Simon Legree would not approve such sentimental squandering of capital; but Simon Legree is a fictional character and Stonewall Jackson a real person and devoted Presbyterian. He reportedly befriended a wide circle of black Lexingtonians - both slave and free - even apparently flouting Virginia law to teach reading for Bible study. People eager to condemn slave-holders en masse may widen perspective to a deeply-rooted, millennia-long global cultural problem worth solving over time.

Arguments from ignorance are all built on sand.

Both Old and New Testaments feature specific slave upkeep instructions; Moses, David and Solomon all owned slaves, after all. Antiquity everywhere shrugged and tolerated widespread slavery, serfdom, and inhumane caste restrictions for thousands of years: until Wilberforce, Brissot, and Lincoln finally shamed the Eurocentric world out of it, 200 years ago. The task today (and any day) is not to demonize people long dead, but to continue building a future where none ever need be demonized - or enslaved.

One definitely advancing such a cause walked Lexington's dusty streets at least 15 years before Stonewall - and repeatedly over the next 30 years, through the War. Settled actually 75 miles to the north, near Broadway, John Kline gave organizational hemoglobin to the blood of German Baptist Brethren all up and down the western valleys of Virginia - and in seven counties destined later to join West Virginia. Decade after decade, he rode 3-6 thousand miles every year on horseback - ministering not just in Virginia, but in parts of North Carolina, Tennessee, Kentucky, Ohio, Indiana, Pennsylvania, Maryland, and New York, as well.

John Kline delivered hundreds of funeral sermons across his career: those many for little children the most heart-rending. In 1838, one single family lost a 15-, a 13-, and a 9-year-old in ten days; in 1845, it happened again elsewhere similarly. "All three bright, promising, happy children," Kline observed in his diary then. During the War, diptheria stalked the valleys relentlessly. At the beginning of March 1863, yet another hapless family lost three little children in the space of a fortnight; and at the end of that same month, an entirely different family elsewhere suffered precisely the same fate. Hard truths for anyone prone to badmouth the blessings doctors, nurses, scientists and engineers bring into the world by their wisdom and work.

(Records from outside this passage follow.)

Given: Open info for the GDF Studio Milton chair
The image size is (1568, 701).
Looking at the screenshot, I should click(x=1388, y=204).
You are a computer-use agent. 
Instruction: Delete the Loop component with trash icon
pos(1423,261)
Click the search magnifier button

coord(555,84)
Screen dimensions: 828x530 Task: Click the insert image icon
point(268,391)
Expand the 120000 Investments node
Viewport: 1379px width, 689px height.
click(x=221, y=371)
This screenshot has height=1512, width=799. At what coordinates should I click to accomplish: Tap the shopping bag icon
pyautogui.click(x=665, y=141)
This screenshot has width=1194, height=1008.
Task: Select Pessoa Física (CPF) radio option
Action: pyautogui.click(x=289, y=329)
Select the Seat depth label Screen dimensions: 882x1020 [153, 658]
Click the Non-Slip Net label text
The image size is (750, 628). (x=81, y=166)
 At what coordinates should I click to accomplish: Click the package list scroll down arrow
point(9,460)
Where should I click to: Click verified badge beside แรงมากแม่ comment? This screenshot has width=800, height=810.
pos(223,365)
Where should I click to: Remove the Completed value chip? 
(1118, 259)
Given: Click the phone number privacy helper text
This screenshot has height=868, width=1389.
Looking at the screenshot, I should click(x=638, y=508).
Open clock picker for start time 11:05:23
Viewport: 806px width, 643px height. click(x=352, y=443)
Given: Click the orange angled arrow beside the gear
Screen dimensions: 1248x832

As early as 1847, Kline bemoaned Brethren difficulty convincing Virginians east of the Blue Ridge, in the Piedmont:

We can preach the Gospel to the poor, and they are ready to hear it. But there is one barrier between us and the wealthy classes which will continue, God only knows how long; and that barrier is African slavery. Many, seemingly good and reasonable people, in this country justify themselves in their own eyes, even on scripture grounds, for taking part in and encouraging the holding of slaves. I fear, however, that the god of this world has blinded their eyes, so that seeing they see not, and hearing they understand not....I do believe that the time is not far distant when the sun will rise and set upon our land cleansed of this foul stain, though it may be cleansed with blood.
In 1856, "decided in council that every slaveholder coming into the church must give up his or her slaves as property; and yet not turn them off houseless and homeless, but allow them to remain, and labor, and be fed and clothed as usual, until suitable and lawful provisions can be made for their complete emancipation." The next year, "the Methodist preacher at Israel Methodist church [in Randolph County]....suffered himself to run into an absurd abuse of us, as if we might be doing much harm by our close adherence to the teachings and examples of Christ and his apostles."


ii
W&L


In 1835, when 38-year-old John Kline first recorded visiting Lexington, 28-year-old First Lieutenant Robert Edward Lee helped survey the Ohio-Michigan border for the Army. Wounded at the same Chapultepec battle Jackson starred in, he soon rose to brevet lieutenant colonel and became Superintendent at West Point in 1852. Forced to manage an estate with hundreds of slaves after his father-in-law died in 1857, Lee wrestled with the morally ambiguous necessities of controlling so many human beings against their consent; the intimate piety of Stonewall Jackson's household eluded him.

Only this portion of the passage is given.